E quais seriam os benefícios ?
Acho a ideia de capitalização das ICOs seria fantástica. No Brasil, não aconteceu nenhum pelo que sei. Existem muitas ICOs fora do país. Nos Estados Unidos, tem um terreno acidentado para ICOs. Aconteceram alguns deles, outros não tiveram sucesso, alguns mal saíram do papel e a SEC obteve medidas contra como foi os casos do Adamantium e da Tezos.
A SEC, inclusive já chegou a soltar um alerta aos investidores tratando criptomoedas como esquemas Ponzi.
Determinadas situações não tenho dúvidas de que sejam “ponzi schemes” (pirâmide). Não sei se isso ainda está acontecendo, mas o McAfee, famoso criador do antivírus, costumava tweetar que determinada criptomoeda iria bombar. As pessoas, então, compravam aquela criptomoeda. Em consequência ela subia e subia e depois caia. Mas você não pode culpar a faca pelo homicídio.
Mas a pirâmide não seria se usar de um produto fictício para atrair outras pessoas para um negócio que tem como fim não o produto mas sim o de aumentar uma rede na qual quem está na base sairá no prejuízo? O MCAfee teria feito isso?
Mas isso funciona através da especulação. Você já tem a moeda… Teve até um anúncio da SEC relacionado a promoção de ICOs por celebridades, na qual ela declarou que essas celebridades teriam de revelar o que estavam ganhando para fazer aquela publicidade. É a transparência do mercado financeiro. A CVM não fez nada semelhante. A SEC está tentando conter os danos de um mercado que ainda não amadureceu.
Sabemos que criptomoedas são apenas uma ponta da inovação chamada Blockchain, a qual deve modificar a forma de fazer contratos. O que você tem a falar sobre os smart contracts e o que deve mudar de fato?

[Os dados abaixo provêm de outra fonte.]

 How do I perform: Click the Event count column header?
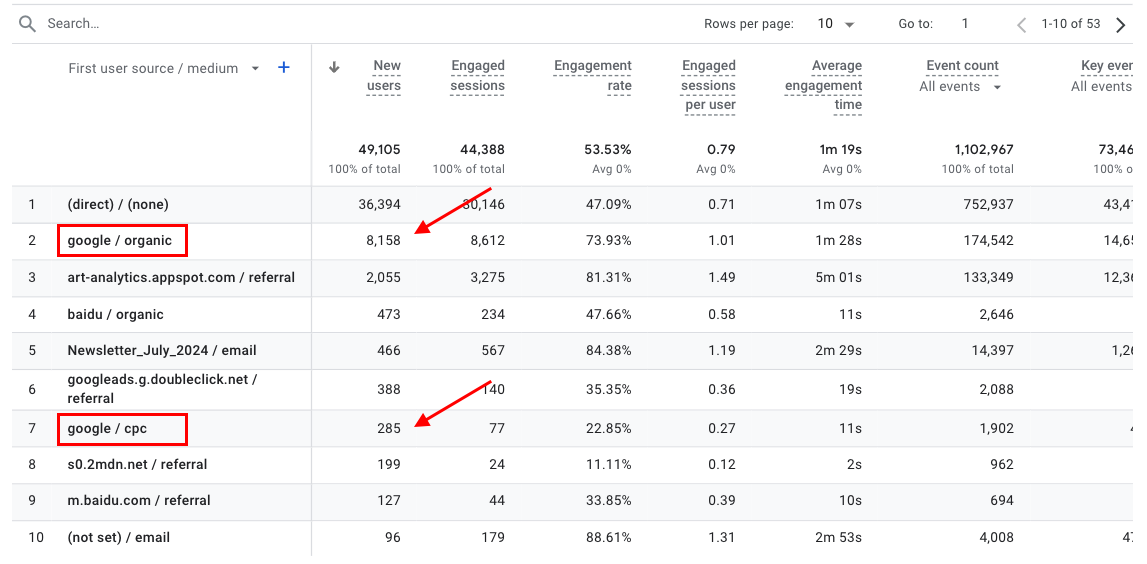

Tem gente que diz que smart contratcs não é um contrato propriamente. Ele é um código de computador que tem a origem no Ethereum, onde é programada a maior parte dos smart contracts. Ele trabalha com uma condicional. Se determinado evento ocorrer, você receberá o valor “x”. Isso tudo numa rede programada de Blockchain. Ele torna segura a transação porque ele afasta o surgimento de qualquer dúvida ao cumprimento de determinada obrigação. Na minha visão para os smart contratcs emplacarem, seria necessário uma internet das coisas evoluída.